Damian Williams the attorney for southern New York stated that, “We allege that for years Joe Lewis abused his access to corporate boardrooms and repeatedly provided inside information to his romantic partners, his personal assistants, his private pilots and his friends. Those folks then traded on that inside information and made millions of dollars in the stock market.”
He continued that the state further alleges that Lewis did this “to compensate his employees or shower gifts on his friends and lovers.” In the allegations it is stated that Mr Lewis even went so far as to lend money to some of the people involved so they could buy the shares that Mr Lewis knew would increase in value. Unfortunately one of the people he lent money to then texted a friend about it all, so the story got out.
So what might this mean for Tottenham Hotspur? As far as I know, and of course I am sure I will corrected if this is wrong (and I do admit from the start I am not an authority on the legal implications of the ownership of football clubs, and here I am only working from what is being said in other publications), Tottenham Hotspur is owned by English National Investment Company plc often known as ENIC.

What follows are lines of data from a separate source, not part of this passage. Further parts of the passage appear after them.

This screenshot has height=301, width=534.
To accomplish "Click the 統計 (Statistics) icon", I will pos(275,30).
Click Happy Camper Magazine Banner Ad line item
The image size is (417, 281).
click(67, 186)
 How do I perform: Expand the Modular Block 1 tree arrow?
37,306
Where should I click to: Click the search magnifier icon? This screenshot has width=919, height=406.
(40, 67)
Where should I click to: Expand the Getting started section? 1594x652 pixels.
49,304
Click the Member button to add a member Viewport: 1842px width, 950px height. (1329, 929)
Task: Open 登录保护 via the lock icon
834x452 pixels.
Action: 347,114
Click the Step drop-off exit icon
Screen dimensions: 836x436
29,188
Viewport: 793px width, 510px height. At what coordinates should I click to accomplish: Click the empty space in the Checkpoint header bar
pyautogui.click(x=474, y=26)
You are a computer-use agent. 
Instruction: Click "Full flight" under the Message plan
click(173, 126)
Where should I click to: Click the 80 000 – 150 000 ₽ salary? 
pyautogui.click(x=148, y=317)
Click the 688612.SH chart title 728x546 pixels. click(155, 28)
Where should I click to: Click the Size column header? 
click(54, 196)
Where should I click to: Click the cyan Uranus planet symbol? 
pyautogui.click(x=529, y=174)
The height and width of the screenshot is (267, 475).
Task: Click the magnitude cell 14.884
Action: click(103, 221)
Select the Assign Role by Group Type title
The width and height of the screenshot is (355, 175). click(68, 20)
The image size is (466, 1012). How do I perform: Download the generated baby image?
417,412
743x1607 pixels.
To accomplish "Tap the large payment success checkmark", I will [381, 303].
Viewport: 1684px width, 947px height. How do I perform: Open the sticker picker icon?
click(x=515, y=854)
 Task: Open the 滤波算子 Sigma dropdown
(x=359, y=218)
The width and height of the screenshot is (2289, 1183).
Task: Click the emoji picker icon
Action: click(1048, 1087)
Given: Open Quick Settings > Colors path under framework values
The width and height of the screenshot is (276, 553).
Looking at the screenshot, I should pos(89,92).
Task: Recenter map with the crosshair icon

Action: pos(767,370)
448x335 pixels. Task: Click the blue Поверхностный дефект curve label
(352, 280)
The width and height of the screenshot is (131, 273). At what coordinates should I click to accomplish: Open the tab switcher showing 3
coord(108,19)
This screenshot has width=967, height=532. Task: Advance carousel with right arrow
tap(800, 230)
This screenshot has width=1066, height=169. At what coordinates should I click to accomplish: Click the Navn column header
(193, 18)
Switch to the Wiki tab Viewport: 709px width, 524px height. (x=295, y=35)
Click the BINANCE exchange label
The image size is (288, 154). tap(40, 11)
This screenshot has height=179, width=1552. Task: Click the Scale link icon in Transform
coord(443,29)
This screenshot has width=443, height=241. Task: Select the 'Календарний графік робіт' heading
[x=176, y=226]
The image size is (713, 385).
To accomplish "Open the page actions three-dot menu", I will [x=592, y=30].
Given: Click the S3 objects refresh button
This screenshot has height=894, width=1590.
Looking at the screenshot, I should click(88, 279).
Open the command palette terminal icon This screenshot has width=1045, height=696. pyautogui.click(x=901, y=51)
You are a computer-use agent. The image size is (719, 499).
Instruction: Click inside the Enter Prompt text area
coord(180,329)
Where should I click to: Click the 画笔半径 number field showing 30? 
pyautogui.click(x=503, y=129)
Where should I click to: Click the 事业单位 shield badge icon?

On its website ENIC states “UK ENIC is a leading information service provider offering impartial, trusted judgement on international qualifications,” and if Mr Lewis were to be found guilty of the crimes he is now charged with, that would be something of an embarrassment since Mr Lewis owns ENIC. Certainly, even if he were to be found innocent, the charges against Mr Lewis are so incredibly serious in the financial world that they would be an embarrassment not least because there are so many of them.
Obviously, other clubs have had owners who are caught out doing naughty and illegal things, and the clubs have survived, but with Tottenham there is a particular problem, in that it is so much in debt.
The website Game of the People has an interesting analysis of Tottenham’s position and notes that Tottenham “generated an impressive £ 444 million in revenues for 2021-22”, the last for which figures are available. But despite this Tottenham made a pre-tax loss, £61.3 million.
The problem Tottenham have is that they not only have to pay the costs of building their new ground, but their depreciation expenses total £72 million, far higher than any other club in the Premier League.”
One other problem that might come along, is that in its article published five months ago, Game of the People considers the naming rights of the stadium saying, “Apparently, negotiations are in progress for a deal that could raise in excess of £ 200 million.”
Now naming rights of course involve being closely associated with the club, its “brand” and its ownership, and with Tottenham’s owner now charged with “classic corporate corruption” by the New York attorney, that brand is a little tarnished and it may not be a brand that a ground sponsor wants to spend £200m or more on. At least not until Mr Lewis is found innocent in court – if he is found innocent that is.
Thus perhaps the biggest problem for Tottenham is that this case will now drag on for many months, and it will leave a certain level of uncertainty hanging over the club which could affect those naming rights, and indeed even trasfers. If there is any more news on this we will of course try to disentangle it (we are after all not lawyers and just reporting what is said elsewhere and trying to draw reasoned conclusions) and present it in what I hope might be an informative fashion.
We know of course that when Chelsea was hit with a similar crisis it led to a period in which Chelsea could not sell any further tickets for matches, although season ticket holders could still get in. Tottenham don’t have that sort of problem, unless they default on their debt by not being able to pay the interest, but in terms of trying to rebuild their brand, they might have some passing difficulty.